-- start of DATA SHOWN --

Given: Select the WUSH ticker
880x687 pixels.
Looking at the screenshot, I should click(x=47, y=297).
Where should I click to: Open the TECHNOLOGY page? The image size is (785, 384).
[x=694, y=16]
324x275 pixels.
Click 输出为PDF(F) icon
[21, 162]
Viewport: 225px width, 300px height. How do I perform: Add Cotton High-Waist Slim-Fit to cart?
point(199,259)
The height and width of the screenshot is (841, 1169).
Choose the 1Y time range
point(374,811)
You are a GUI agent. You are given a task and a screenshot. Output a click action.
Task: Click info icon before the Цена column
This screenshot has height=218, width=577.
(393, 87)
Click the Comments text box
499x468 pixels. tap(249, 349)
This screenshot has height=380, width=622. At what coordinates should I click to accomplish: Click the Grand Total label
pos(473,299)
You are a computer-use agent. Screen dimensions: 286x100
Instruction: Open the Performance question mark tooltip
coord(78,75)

-- end of DATA SHOWN --
-- start of DATA SHOWN --

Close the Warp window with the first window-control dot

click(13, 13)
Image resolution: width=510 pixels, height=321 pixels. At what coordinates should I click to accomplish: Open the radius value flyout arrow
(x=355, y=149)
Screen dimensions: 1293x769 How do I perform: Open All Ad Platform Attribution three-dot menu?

-- end of DATA SHOWN --
-- start of DATA SHOWN --

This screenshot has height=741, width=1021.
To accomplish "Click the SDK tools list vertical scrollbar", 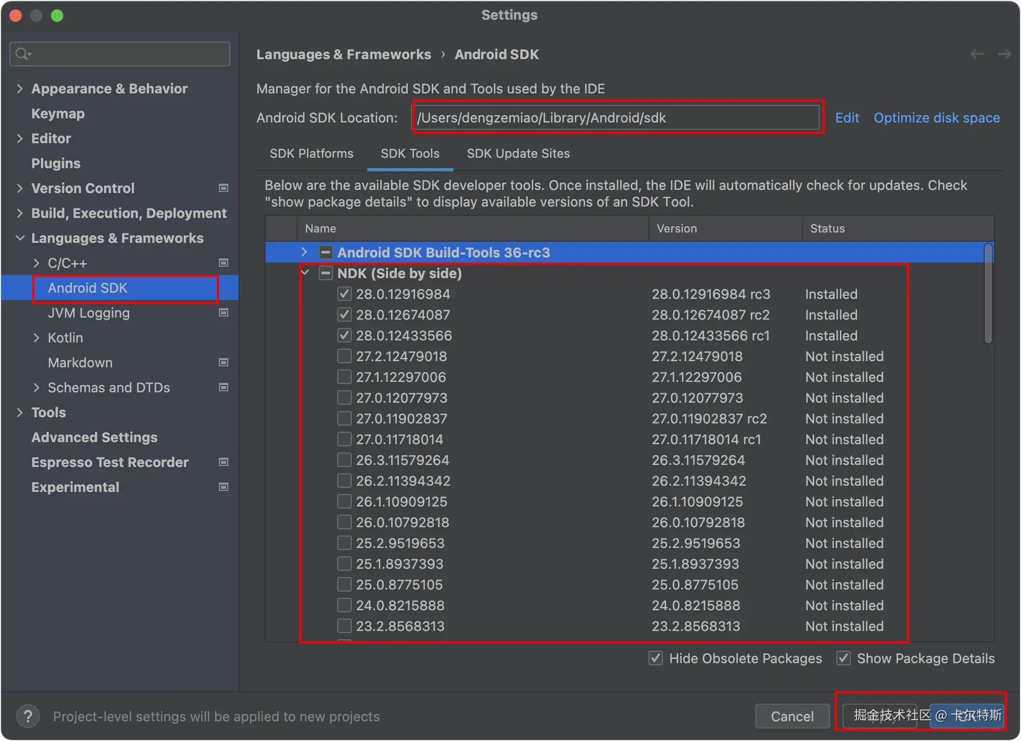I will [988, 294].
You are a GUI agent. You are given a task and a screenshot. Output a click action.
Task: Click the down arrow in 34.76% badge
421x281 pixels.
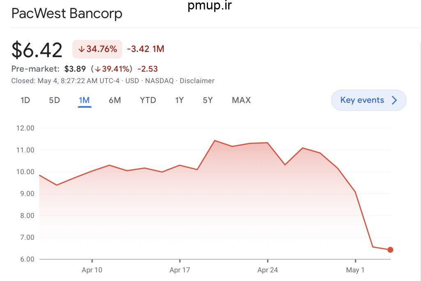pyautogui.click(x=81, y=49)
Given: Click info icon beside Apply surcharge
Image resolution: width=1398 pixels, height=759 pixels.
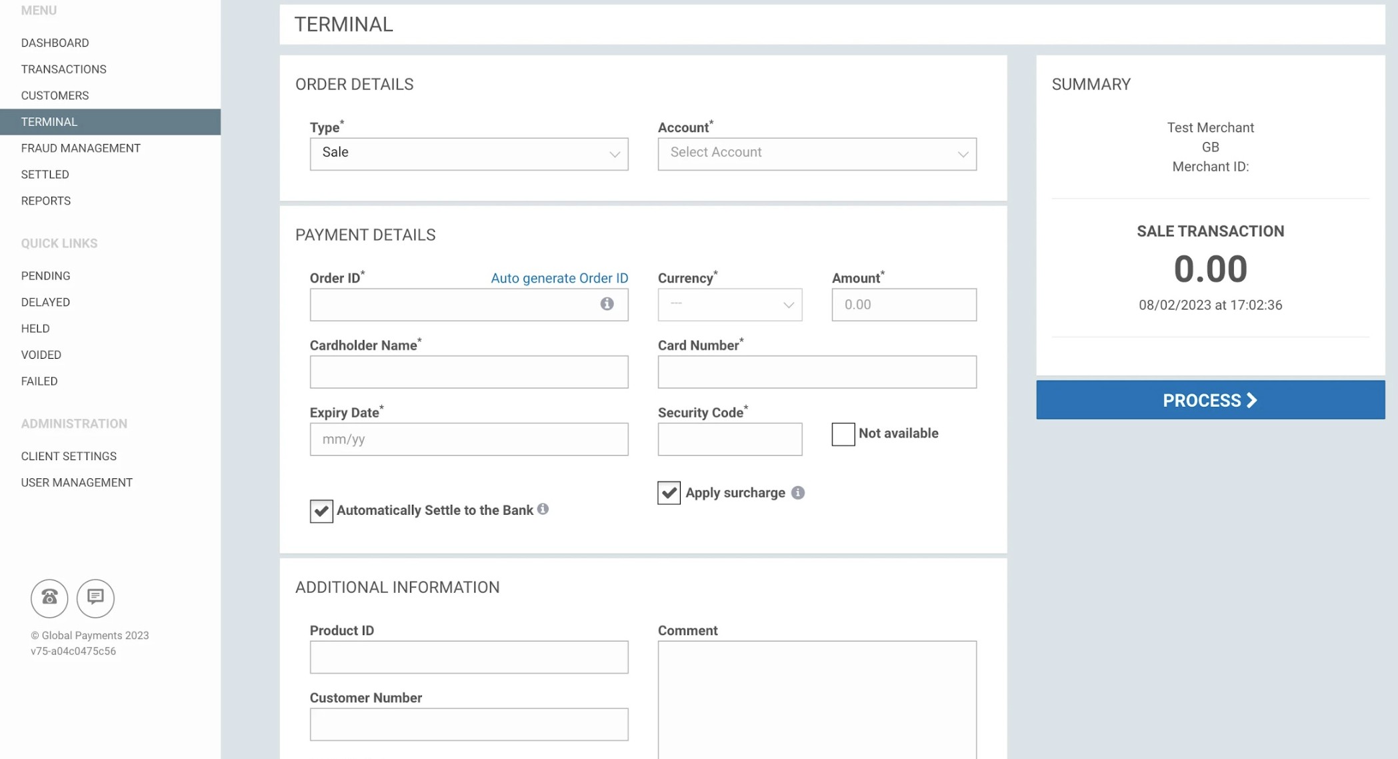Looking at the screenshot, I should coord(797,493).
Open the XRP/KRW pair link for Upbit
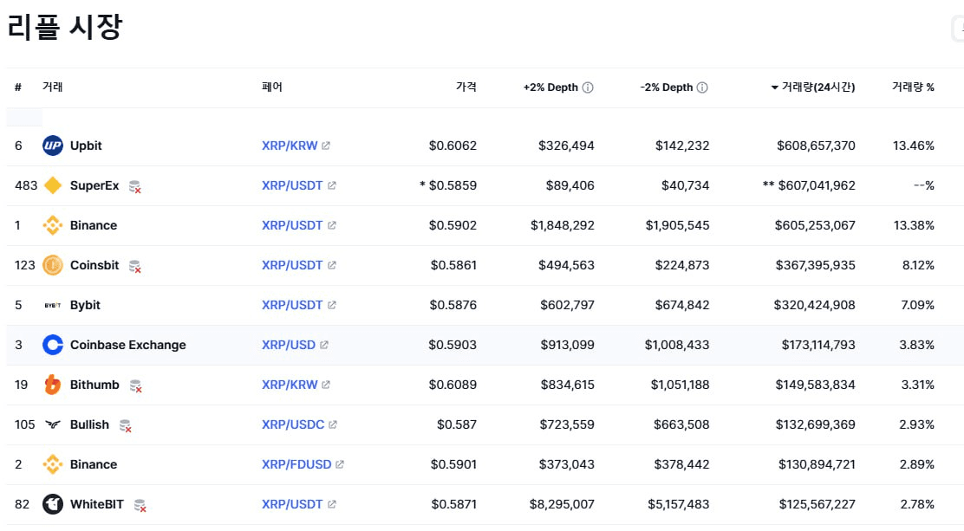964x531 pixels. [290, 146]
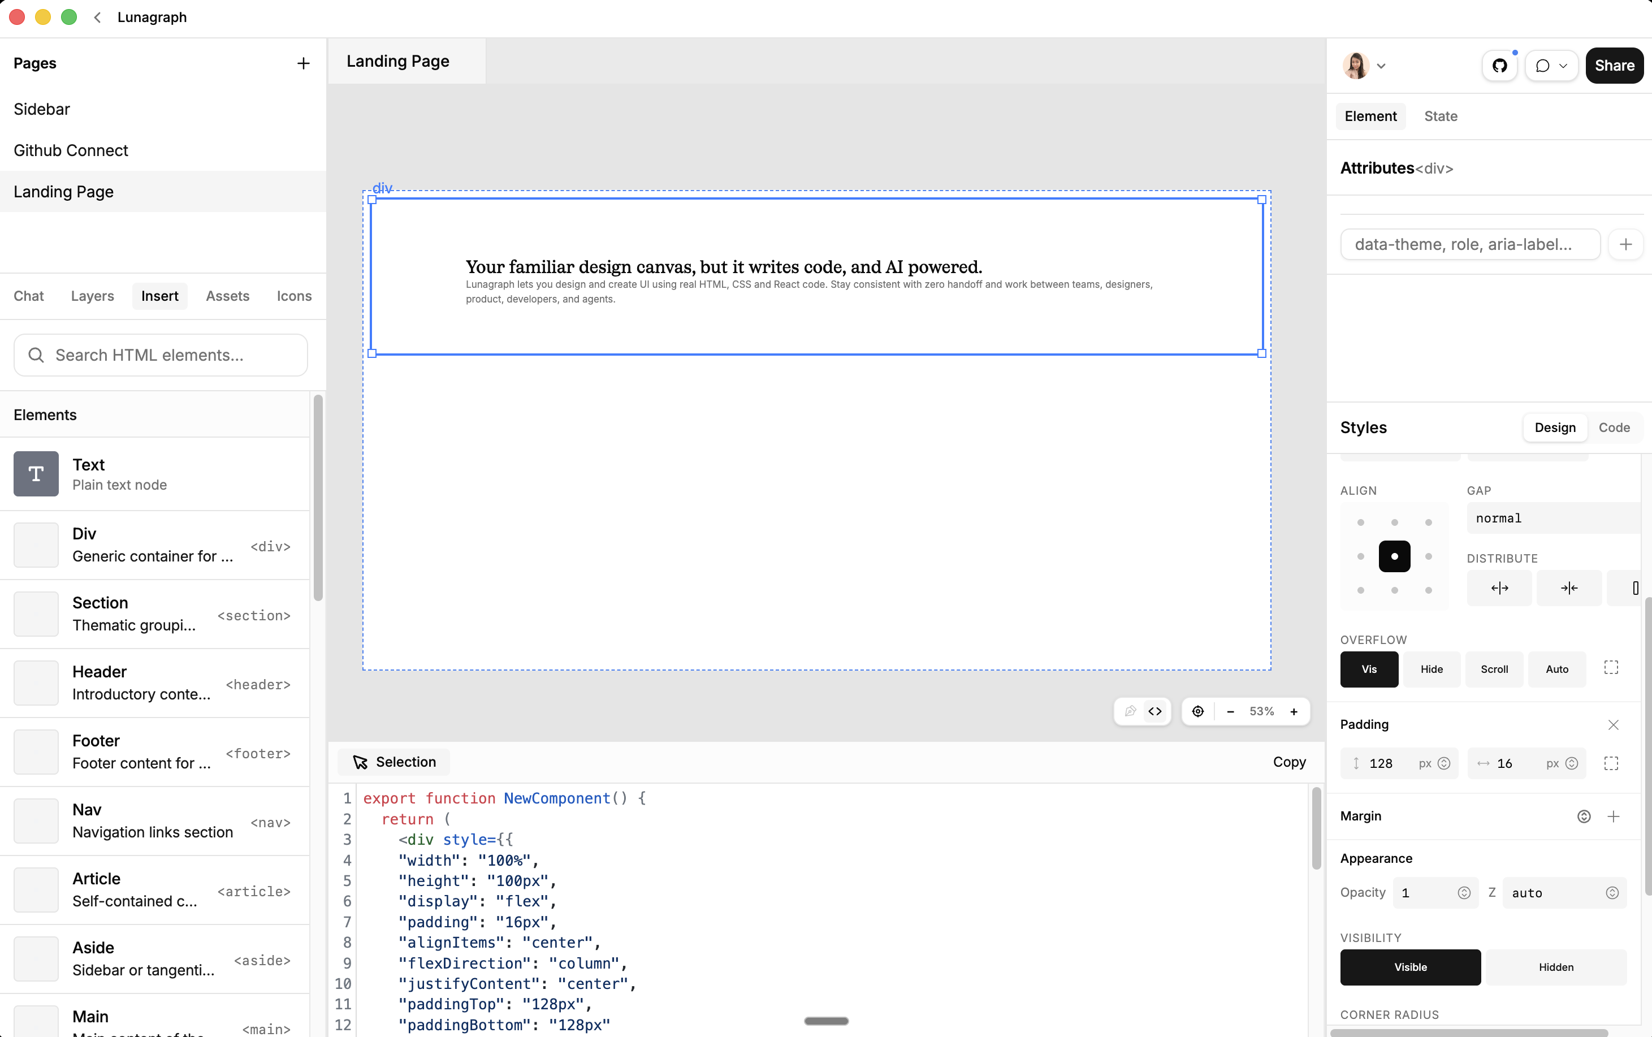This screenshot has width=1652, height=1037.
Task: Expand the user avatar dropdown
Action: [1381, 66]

-- end of DATA SHOWN --

Retype the lines of the listing above word for word, starting at the line containing "The height and" and ending at the line containing "coord(78,75)", with both of those lines included.

The height and width of the screenshot is (841, 1169).
Choose the 1Y time range
point(374,811)
You are a GUI agent. You are given a task and a screenshot. Output a click action.
Task: Click info icon before the Цена column
This screenshot has height=218, width=577.
(393, 87)
Click the Comments text box
499x468 pixels. tap(249, 349)
This screenshot has height=380, width=622. At what coordinates should I click to accomplish: Click the Grand Total label
pos(473,299)
You are a computer-use agent. Screen dimensions: 286x100
Instruction: Open the Performance question mark tooltip
coord(78,75)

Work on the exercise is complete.